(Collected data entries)
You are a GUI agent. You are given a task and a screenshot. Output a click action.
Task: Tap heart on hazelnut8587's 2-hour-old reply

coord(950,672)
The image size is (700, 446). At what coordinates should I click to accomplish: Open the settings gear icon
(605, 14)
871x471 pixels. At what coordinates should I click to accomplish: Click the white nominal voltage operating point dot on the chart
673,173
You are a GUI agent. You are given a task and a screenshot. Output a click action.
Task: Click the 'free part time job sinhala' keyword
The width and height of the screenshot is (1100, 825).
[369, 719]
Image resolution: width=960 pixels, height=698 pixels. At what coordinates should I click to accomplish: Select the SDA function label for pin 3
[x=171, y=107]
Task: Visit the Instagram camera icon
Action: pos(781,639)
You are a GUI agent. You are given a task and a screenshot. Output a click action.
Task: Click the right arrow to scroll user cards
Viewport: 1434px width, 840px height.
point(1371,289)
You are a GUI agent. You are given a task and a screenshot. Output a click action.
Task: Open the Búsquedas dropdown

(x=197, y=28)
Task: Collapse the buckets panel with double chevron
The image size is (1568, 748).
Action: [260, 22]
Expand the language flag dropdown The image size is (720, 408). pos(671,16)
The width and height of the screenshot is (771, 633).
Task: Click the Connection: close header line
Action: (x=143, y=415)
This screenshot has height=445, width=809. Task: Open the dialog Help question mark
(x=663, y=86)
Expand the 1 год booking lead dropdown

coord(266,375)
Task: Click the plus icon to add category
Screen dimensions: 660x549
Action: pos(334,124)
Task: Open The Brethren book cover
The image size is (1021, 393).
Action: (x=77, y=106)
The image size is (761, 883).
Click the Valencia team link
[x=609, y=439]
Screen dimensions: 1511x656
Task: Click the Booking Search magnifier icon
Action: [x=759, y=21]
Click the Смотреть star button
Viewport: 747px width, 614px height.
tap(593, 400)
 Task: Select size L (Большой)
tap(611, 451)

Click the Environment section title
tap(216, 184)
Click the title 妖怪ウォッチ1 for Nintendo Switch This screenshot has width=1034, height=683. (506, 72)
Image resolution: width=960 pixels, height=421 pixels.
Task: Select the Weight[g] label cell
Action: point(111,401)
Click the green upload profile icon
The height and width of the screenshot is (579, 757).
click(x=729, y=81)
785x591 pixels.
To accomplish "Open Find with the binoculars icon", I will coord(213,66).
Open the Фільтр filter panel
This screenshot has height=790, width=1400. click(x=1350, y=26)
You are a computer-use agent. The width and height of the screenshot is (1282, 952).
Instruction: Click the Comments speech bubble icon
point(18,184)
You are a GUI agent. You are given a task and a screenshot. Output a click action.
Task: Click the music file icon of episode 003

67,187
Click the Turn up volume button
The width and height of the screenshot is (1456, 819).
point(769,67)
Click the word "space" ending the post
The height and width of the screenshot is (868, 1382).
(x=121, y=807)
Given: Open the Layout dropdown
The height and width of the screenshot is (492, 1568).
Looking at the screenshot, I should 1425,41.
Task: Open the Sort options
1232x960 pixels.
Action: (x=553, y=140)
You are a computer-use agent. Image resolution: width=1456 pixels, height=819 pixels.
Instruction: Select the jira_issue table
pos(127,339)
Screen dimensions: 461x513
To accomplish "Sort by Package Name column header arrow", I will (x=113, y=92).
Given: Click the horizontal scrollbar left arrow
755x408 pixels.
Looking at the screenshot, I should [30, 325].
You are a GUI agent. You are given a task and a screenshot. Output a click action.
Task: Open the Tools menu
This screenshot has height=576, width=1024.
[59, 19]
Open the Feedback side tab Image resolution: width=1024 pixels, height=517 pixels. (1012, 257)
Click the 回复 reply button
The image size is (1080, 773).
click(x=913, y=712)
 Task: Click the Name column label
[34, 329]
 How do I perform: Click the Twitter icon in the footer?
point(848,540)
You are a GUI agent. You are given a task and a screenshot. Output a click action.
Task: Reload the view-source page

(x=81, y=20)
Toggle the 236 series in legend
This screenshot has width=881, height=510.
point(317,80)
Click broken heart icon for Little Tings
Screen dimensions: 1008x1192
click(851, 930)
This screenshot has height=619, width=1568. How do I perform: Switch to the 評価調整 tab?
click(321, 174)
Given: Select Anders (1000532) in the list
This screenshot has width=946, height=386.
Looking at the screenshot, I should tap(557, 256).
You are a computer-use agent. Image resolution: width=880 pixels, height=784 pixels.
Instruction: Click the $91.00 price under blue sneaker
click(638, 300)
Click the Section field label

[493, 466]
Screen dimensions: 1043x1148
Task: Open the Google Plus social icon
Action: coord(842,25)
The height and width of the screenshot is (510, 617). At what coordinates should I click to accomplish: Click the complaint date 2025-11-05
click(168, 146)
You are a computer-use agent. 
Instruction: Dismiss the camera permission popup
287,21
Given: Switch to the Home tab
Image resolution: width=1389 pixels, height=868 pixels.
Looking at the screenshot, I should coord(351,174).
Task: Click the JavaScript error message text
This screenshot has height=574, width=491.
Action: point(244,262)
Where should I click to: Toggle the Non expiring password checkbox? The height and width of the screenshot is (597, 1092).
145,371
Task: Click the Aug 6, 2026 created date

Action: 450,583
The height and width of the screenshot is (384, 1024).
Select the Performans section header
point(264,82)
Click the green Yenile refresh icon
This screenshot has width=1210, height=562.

• **TASK DIRECTIONS**:
Nothing should be left out. Reproduce all the entries precisely.

• **YOUR SOLUTION**:
You are a GUI agent. You are given a task and a screenshot. Output a click action.
Task: Tap heart on hazelnut8587's 2-hour-old reply

coord(950,672)
The image size is (700, 446). At what coordinates should I click to accomplish: Open the settings gear icon
(605, 14)
871x471 pixels. At what coordinates should I click to accomplish: Click the white nominal voltage operating point dot on the chart
673,173
You are a GUI agent. You are given a task and a screenshot. Output a click action.
Task: Click the 'free part time job sinhala' keyword
The width and height of the screenshot is (1100, 825).
[369, 719]
Image resolution: width=960 pixels, height=698 pixels. At what coordinates should I click to accomplish: Select the SDA function label for pin 3
[x=171, y=107]
Task: Visit the Instagram camera icon
Action: pos(781,639)
You are a GUI agent. You are given a task and a screenshot. Output a click action.
Task: Click the right arrow to scroll user cards
Viewport: 1434px width, 840px height.
point(1371,289)
You are a GUI agent. You are given a task and a screenshot. Output a click action.
Task: Open the Búsquedas dropdown

(x=197, y=28)
Task: Collapse the buckets panel with double chevron
The image size is (1568, 748).
Action: [260, 22]
Expand the language flag dropdown The image size is (720, 408). pos(671,16)
The width and height of the screenshot is (771, 633).
Task: Click the Connection: close header line
Action: (x=143, y=415)
This screenshot has height=445, width=809. Task: Open the dialog Help question mark
(x=663, y=86)
Expand the 1 год booking lead dropdown

coord(266,375)
Task: Click the plus icon to add category
Screen dimensions: 660x549
Action: pos(334,124)
Task: Open The Brethren book cover
The image size is (1021, 393).
Action: (x=77, y=106)
The image size is (761, 883).
Click the Valencia team link
[x=609, y=439]
Screen dimensions: 1511x656
Task: Click the Booking Search magnifier icon
Action: [x=759, y=21]
Click the Смотреть star button
Viewport: 747px width, 614px height.
tap(593, 400)
 Task: Select size L (Большой)
tap(611, 451)

Click the Environment section title
tap(216, 184)
Click the title 妖怪ウォッチ1 for Nintendo Switch This screenshot has width=1034, height=683. (506, 72)
Image resolution: width=960 pixels, height=421 pixels.
Task: Select the Weight[g] label cell
Action: point(111,401)
Click the green upload profile icon
The height and width of the screenshot is (579, 757).
click(x=729, y=81)
785x591 pixels.
To accomplish "Open Find with the binoculars icon", I will coord(213,66).
Open the Фільтр filter panel
This screenshot has height=790, width=1400. click(x=1350, y=26)
You are a computer-use agent. The width and height of the screenshot is (1282, 952).
Instruction: Click the Comments speech bubble icon
point(18,184)
You are a GUI agent. You are given a task and a screenshot. Output a click action.
Task: Click the music file icon of episode 003

67,187
Click the Turn up volume button
The width and height of the screenshot is (1456, 819).
point(769,67)
Click the word "space" ending the post
The height and width of the screenshot is (868, 1382).
(x=121, y=807)
Given: Open the Layout dropdown
The height and width of the screenshot is (492, 1568).
Looking at the screenshot, I should 1425,41.
Task: Open the Sort options
1232x960 pixels.
Action: (x=553, y=140)
You are a computer-use agent. Image resolution: width=1456 pixels, height=819 pixels.
Instruction: Select the jira_issue table
pos(127,339)
Screen dimensions: 461x513
To accomplish "Sort by Package Name column header arrow", I will (x=113, y=92).
Given: Click the horizontal scrollbar left arrow
755x408 pixels.
Looking at the screenshot, I should [30, 325].
You are a GUI agent. You are given a task and a screenshot. Output a click action.
Task: Open the Tools menu
This screenshot has height=576, width=1024.
[59, 19]
Open the Feedback side tab Image resolution: width=1024 pixels, height=517 pixels. (1012, 257)
Click the 回复 reply button
The image size is (1080, 773).
click(x=913, y=712)
 Task: Click the Name column label
[34, 329]
 How do I perform: Click the Twitter icon in the footer?
point(848,540)
You are a GUI agent. You are given a task and a screenshot. Output a click action.
Task: Reload the view-source page

(x=81, y=20)
Toggle the 236 series in legend
This screenshot has width=881, height=510.
point(317,80)
Click broken heart icon for Little Tings
Screen dimensions: 1008x1192
click(851, 930)
This screenshot has height=619, width=1568. How do I perform: Switch to the 評価調整 tab?
click(321, 174)
Given: Select Anders (1000532) in the list
This screenshot has width=946, height=386.
Looking at the screenshot, I should tap(557, 256).
You are a computer-use agent. Image resolution: width=880 pixels, height=784 pixels.
Instruction: Click the $91.00 price under blue sneaker
click(638, 300)
Click the Section field label

[493, 466]
Screen dimensions: 1043x1148
Task: Open the Google Plus social icon
Action: coord(842,25)
The height and width of the screenshot is (510, 617). At what coordinates should I click to accomplish: Click the complaint date 2025-11-05
click(168, 146)
You are a computer-use agent. 
Instruction: Dismiss the camera permission popup
287,21
Given: Switch to the Home tab
Image resolution: width=1389 pixels, height=868 pixels.
Looking at the screenshot, I should coord(351,174).
Task: Click the JavaScript error message text
This screenshot has height=574, width=491.
Action: point(244,262)
Where should I click to: Toggle the Non expiring password checkbox? The height and width of the screenshot is (597, 1092).
145,371
Task: Click the Aug 6, 2026 created date

Action: 450,583
The height and width of the screenshot is (384, 1024).
Select the Performans section header
point(264,82)
Click the green Yenile refresh icon
This screenshot has width=1210, height=562.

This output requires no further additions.